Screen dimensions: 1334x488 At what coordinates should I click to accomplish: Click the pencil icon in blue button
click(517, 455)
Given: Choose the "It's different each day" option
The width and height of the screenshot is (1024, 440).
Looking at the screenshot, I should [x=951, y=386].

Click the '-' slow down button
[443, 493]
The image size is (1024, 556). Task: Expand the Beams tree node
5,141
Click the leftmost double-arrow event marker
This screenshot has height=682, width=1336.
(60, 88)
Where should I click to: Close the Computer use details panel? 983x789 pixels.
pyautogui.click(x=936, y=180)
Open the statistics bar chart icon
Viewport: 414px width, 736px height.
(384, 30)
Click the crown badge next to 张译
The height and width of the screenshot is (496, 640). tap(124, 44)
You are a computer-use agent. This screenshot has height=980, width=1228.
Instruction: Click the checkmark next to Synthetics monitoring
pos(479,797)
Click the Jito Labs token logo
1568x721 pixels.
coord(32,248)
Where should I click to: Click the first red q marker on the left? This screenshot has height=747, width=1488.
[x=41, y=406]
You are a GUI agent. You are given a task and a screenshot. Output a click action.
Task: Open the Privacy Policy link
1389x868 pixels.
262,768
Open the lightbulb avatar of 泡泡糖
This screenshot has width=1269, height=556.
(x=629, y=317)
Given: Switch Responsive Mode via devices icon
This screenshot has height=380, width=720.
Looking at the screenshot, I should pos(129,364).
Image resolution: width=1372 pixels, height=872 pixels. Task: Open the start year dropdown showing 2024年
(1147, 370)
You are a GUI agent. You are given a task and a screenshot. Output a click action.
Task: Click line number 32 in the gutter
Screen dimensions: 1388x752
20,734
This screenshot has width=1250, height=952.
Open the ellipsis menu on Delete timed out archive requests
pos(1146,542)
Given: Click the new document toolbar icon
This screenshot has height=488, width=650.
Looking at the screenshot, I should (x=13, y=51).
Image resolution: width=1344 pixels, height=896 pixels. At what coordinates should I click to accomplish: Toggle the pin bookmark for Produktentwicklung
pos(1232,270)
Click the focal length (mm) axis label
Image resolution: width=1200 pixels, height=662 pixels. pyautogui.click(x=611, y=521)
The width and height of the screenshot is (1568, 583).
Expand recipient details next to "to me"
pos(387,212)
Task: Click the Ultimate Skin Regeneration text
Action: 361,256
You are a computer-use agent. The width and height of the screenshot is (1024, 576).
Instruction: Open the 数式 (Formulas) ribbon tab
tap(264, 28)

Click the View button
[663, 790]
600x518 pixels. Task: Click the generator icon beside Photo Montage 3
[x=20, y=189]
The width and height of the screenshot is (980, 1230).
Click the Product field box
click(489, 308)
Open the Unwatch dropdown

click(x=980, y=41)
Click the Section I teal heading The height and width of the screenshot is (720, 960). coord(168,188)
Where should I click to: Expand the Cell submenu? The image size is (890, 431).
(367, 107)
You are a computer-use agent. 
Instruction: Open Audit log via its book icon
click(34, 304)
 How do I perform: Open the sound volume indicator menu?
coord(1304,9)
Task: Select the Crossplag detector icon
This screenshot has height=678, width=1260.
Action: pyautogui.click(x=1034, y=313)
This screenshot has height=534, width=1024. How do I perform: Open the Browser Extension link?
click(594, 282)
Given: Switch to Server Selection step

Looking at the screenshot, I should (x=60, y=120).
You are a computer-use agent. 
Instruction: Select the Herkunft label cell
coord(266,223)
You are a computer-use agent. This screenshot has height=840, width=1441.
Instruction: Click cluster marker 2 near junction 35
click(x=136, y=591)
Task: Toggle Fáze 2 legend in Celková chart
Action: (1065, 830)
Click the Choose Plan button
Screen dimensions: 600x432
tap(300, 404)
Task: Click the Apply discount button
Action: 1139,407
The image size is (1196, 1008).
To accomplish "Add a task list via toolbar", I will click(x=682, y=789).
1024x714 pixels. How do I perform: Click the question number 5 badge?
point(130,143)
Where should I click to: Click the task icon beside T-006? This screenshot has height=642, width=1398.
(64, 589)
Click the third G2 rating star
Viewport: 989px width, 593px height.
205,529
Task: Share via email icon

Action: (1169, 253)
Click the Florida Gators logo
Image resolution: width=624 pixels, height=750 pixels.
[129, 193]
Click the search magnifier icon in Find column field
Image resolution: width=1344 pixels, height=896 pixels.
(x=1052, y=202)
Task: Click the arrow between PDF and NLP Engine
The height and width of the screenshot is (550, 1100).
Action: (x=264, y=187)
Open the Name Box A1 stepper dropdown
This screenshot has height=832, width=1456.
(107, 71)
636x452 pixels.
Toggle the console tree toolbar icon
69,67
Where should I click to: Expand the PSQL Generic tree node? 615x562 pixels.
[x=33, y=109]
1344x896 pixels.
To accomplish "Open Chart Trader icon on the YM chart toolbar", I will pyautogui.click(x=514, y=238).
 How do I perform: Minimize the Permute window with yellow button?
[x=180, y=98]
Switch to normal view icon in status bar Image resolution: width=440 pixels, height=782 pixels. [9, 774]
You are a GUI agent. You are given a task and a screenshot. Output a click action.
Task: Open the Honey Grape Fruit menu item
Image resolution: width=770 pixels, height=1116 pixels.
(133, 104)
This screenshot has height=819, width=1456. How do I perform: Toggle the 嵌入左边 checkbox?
++++++++++
§ **WORK REQUIRED**: Copy the entries above word for word, from beginning to end.

§ **EXERCISE ANSWER**:
Screen dimensions: 1334x488 At what coordinates should I click to accomplish: Click the pencil icon in blue button
click(517, 455)
Given: Choose the "It's different each day" option
The width and height of the screenshot is (1024, 440).
Looking at the screenshot, I should [x=951, y=386].

Click the '-' slow down button
[443, 493]
The image size is (1024, 556). Task: Expand the Beams tree node
5,141
Click the leftmost double-arrow event marker
This screenshot has height=682, width=1336.
(60, 88)
Where should I click to: Close the Computer use details panel? 983x789 pixels.
pyautogui.click(x=936, y=180)
Open the statistics bar chart icon
Viewport: 414px width, 736px height.
(384, 30)
Click the crown badge next to 张译
The height and width of the screenshot is (496, 640). tap(124, 44)
You are a computer-use agent. This screenshot has height=980, width=1228.
Instruction: Click the checkmark next to Synthetics monitoring
pos(479,797)
Click the Jito Labs token logo
1568x721 pixels.
coord(32,248)
Where should I click to: Click the first red q marker on the left? This screenshot has height=747, width=1488.
[x=41, y=406]
You are a GUI agent. You are given a task and a screenshot. Output a click action.
Task: Open the Privacy Policy link
1389x868 pixels.
262,768
Open the lightbulb avatar of 泡泡糖
This screenshot has width=1269, height=556.
(x=629, y=317)
Given: Switch Responsive Mode via devices icon
This screenshot has height=380, width=720.
Looking at the screenshot, I should pos(129,364).
Image resolution: width=1372 pixels, height=872 pixels. Task: Open the start year dropdown showing 2024年
(1147, 370)
You are a GUI agent. You are given a task and a screenshot. Output a click action.
Task: Click line number 32 in the gutter
Screen dimensions: 1388x752
20,734
This screenshot has width=1250, height=952.
Open the ellipsis menu on Delete timed out archive requests
pos(1146,542)
Given: Click the new document toolbar icon
This screenshot has height=488, width=650.
Looking at the screenshot, I should (x=13, y=51).
Image resolution: width=1344 pixels, height=896 pixels. At what coordinates should I click to accomplish: Toggle the pin bookmark for Produktentwicklung
pos(1232,270)
Click the focal length (mm) axis label
Image resolution: width=1200 pixels, height=662 pixels. pyautogui.click(x=611, y=521)
The width and height of the screenshot is (1568, 583).
Expand recipient details next to "to me"
pos(387,212)
Task: Click the Ultimate Skin Regeneration text
Action: 361,256
You are a computer-use agent. The width and height of the screenshot is (1024, 576).
Instruction: Open the 数式 (Formulas) ribbon tab
tap(264, 28)

Click the View button
[663, 790]
600x518 pixels. Task: Click the generator icon beside Photo Montage 3
[x=20, y=189]
The width and height of the screenshot is (980, 1230).
Click the Product field box
click(489, 308)
Open the Unwatch dropdown

click(x=980, y=41)
Click the Section I teal heading The height and width of the screenshot is (720, 960). coord(168,188)
Where should I click to: Expand the Cell submenu? The image size is (890, 431).
(367, 107)
You are a computer-use agent. 
Instruction: Open Audit log via its book icon
click(34, 304)
 How do I perform: Open the sound volume indicator menu?
coord(1304,9)
Task: Select the Crossplag detector icon
This screenshot has height=678, width=1260.
Action: pyautogui.click(x=1034, y=313)
This screenshot has height=534, width=1024. How do I perform: Open the Browser Extension link?
click(594, 282)
Given: Switch to Server Selection step

Looking at the screenshot, I should (x=60, y=120).
You are a computer-use agent. 
Instruction: Select the Herkunft label cell
coord(266,223)
You are a computer-use agent. This screenshot has height=840, width=1441.
Instruction: Click cluster marker 2 near junction 35
click(x=136, y=591)
Task: Toggle Fáze 2 legend in Celková chart
Action: (1065, 830)
Click the Choose Plan button
Screen dimensions: 600x432
tap(300, 404)
Task: Click the Apply discount button
Action: 1139,407
The image size is (1196, 1008).
To accomplish "Add a task list via toolbar", I will click(x=682, y=789).
1024x714 pixels. How do I perform: Click the question number 5 badge?
point(130,143)
Where should I click to: Click the task icon beside T-006? This screenshot has height=642, width=1398.
(64, 589)
Click the third G2 rating star
Viewport: 989px width, 593px height.
205,529
Task: Share via email icon

Action: (1169, 253)
Click the Florida Gators logo
Image resolution: width=624 pixels, height=750 pixels.
[129, 193]
Click the search magnifier icon in Find column field
Image resolution: width=1344 pixels, height=896 pixels.
(x=1052, y=202)
Task: Click the arrow between PDF and NLP Engine
The height and width of the screenshot is (550, 1100).
Action: (x=264, y=187)
Open the Name Box A1 stepper dropdown
This screenshot has height=832, width=1456.
(107, 71)
636x452 pixels.
Toggle the console tree toolbar icon
69,67
Where should I click to: Expand the PSQL Generic tree node? 615x562 pixels.
[x=33, y=109]
1344x896 pixels.
To accomplish "Open Chart Trader icon on the YM chart toolbar", I will pyautogui.click(x=514, y=238).
 How do I perform: Minimize the Permute window with yellow button?
[x=180, y=98]
Switch to normal view icon in status bar Image resolution: width=440 pixels, height=782 pixels. [9, 774]
You are a GUI agent. You are given a task and a screenshot. Output a click action.
Task: Open the Honey Grape Fruit menu item
Image resolution: width=770 pixels, height=1116 pixels.
(133, 104)
This screenshot has height=819, width=1456. How do I perform: Toggle the 嵌入左边 checkbox?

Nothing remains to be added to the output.